* [WHAT THIS TASK INVOLVES] The goal here is an exact copy of the entries below, without their pictures.

(Beginning of ENTRIES PROVIDED)

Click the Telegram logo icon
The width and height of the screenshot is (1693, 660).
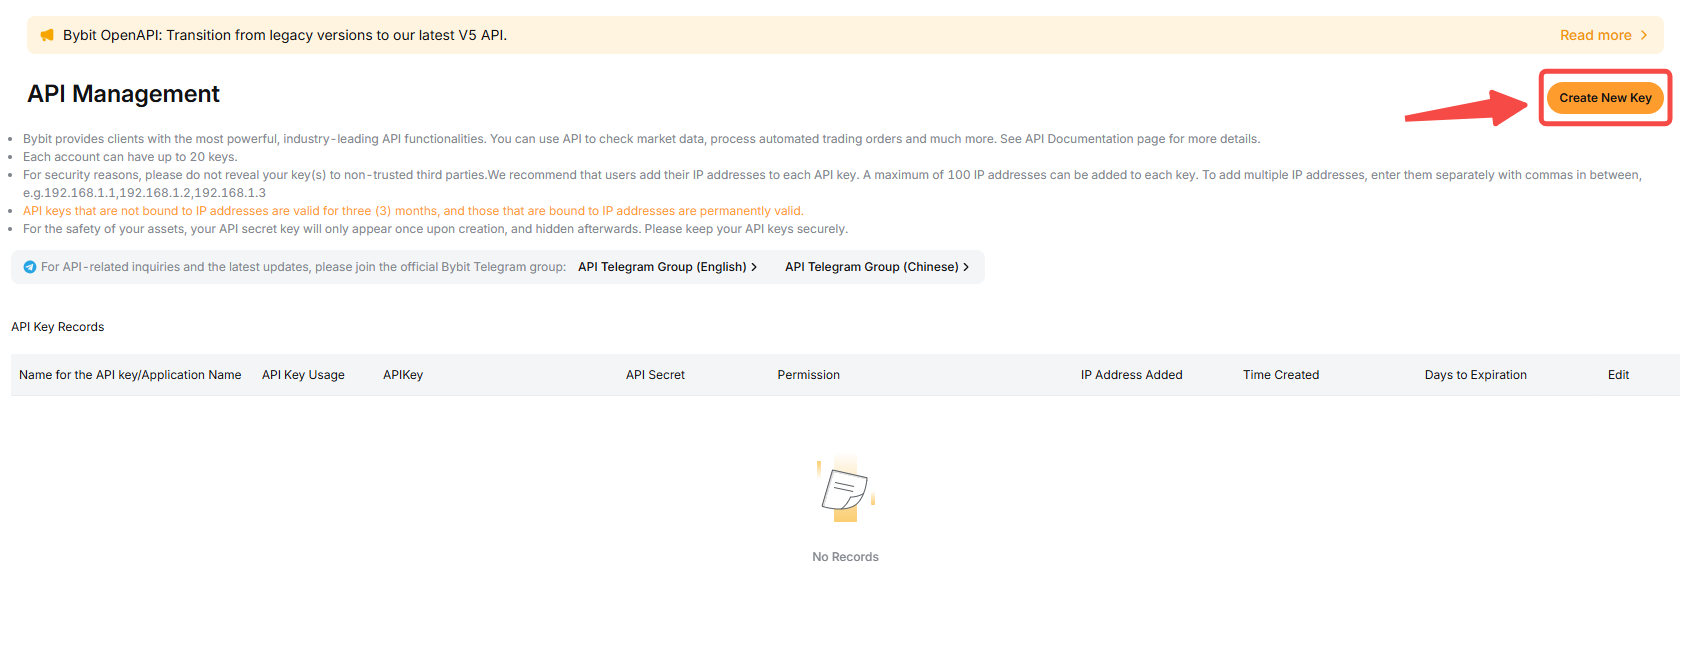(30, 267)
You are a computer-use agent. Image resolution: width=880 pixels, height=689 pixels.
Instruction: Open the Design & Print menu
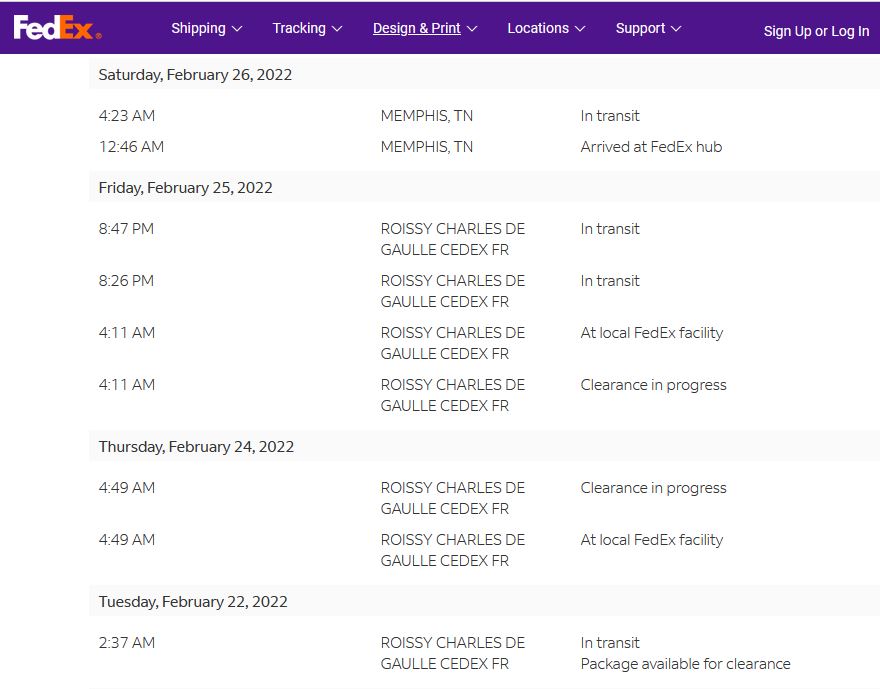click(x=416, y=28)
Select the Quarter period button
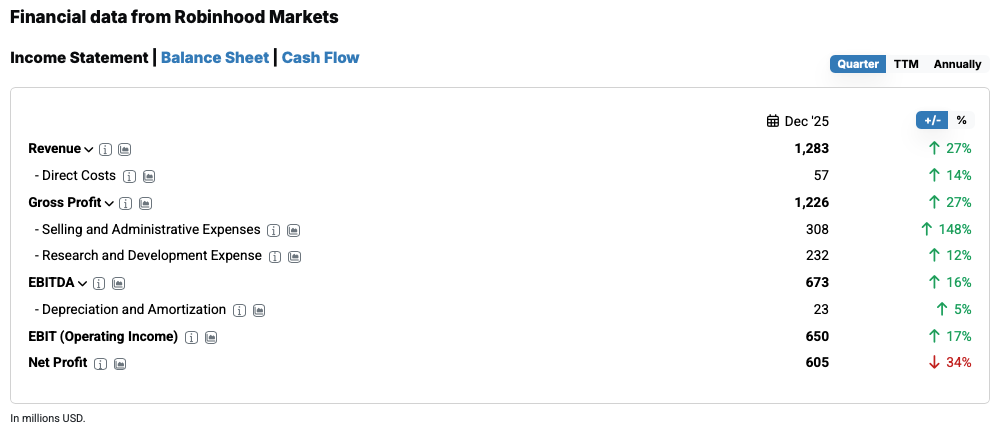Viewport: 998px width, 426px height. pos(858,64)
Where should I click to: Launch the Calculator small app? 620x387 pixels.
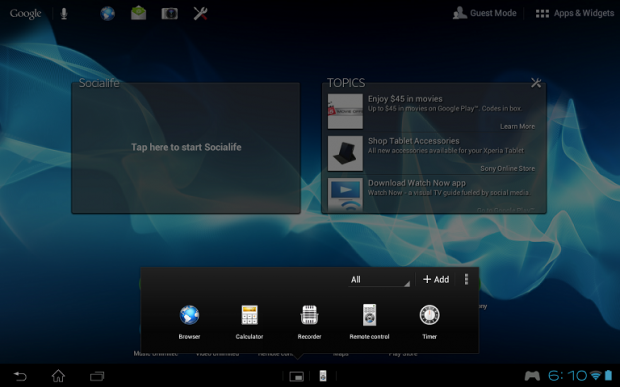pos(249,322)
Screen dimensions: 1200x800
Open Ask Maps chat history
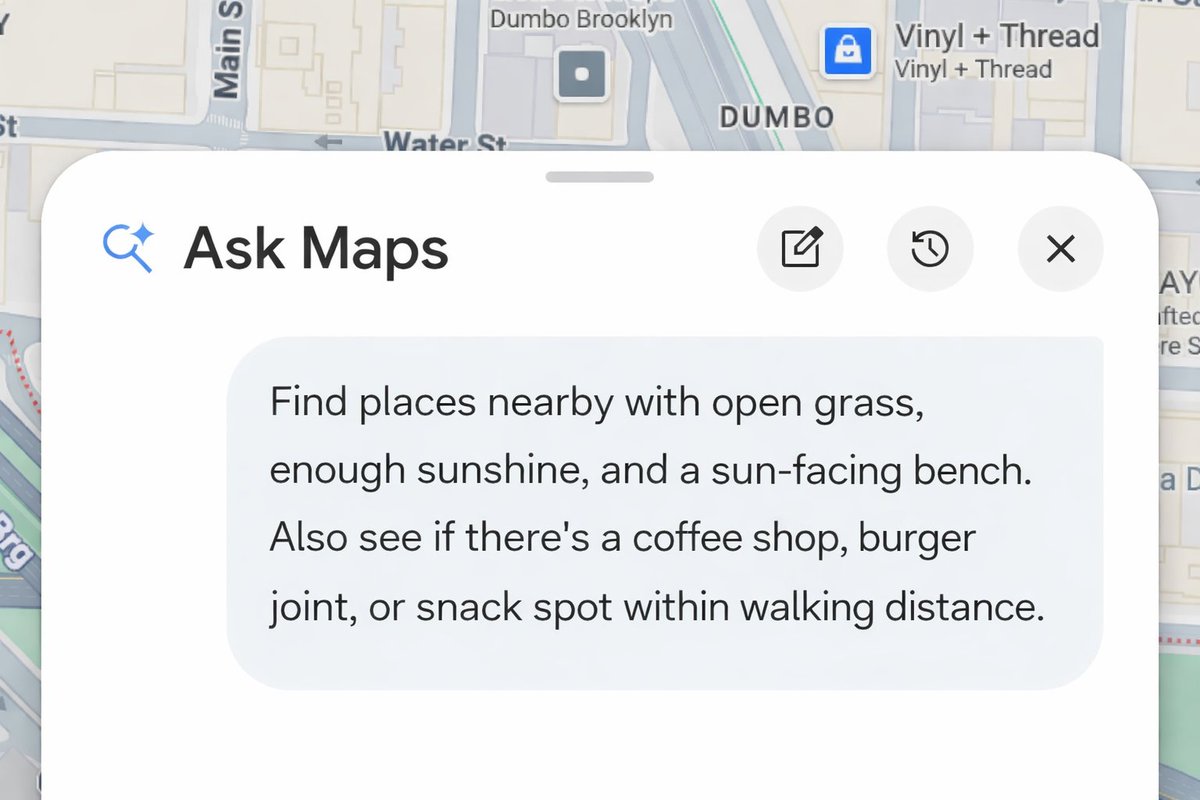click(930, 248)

(End of ENTRIES PROVIDED)

* [THE ANSWER]
Click the Telegram logo icon
The width and height of the screenshot is (1693, 660).
(30, 267)
You are a computer-use agent. Image resolution: width=880 pixels, height=689 pixels.
Instruction: Open the Design & Print menu
click(x=416, y=28)
Select the Quarter period button
Viewport: 998px width, 426px height. pos(858,64)
Where should I click to: Launch the Calculator small app? 620x387 pixels.
pos(249,322)
Screen dimensions: 1200x800
Open Ask Maps chat history
click(930, 248)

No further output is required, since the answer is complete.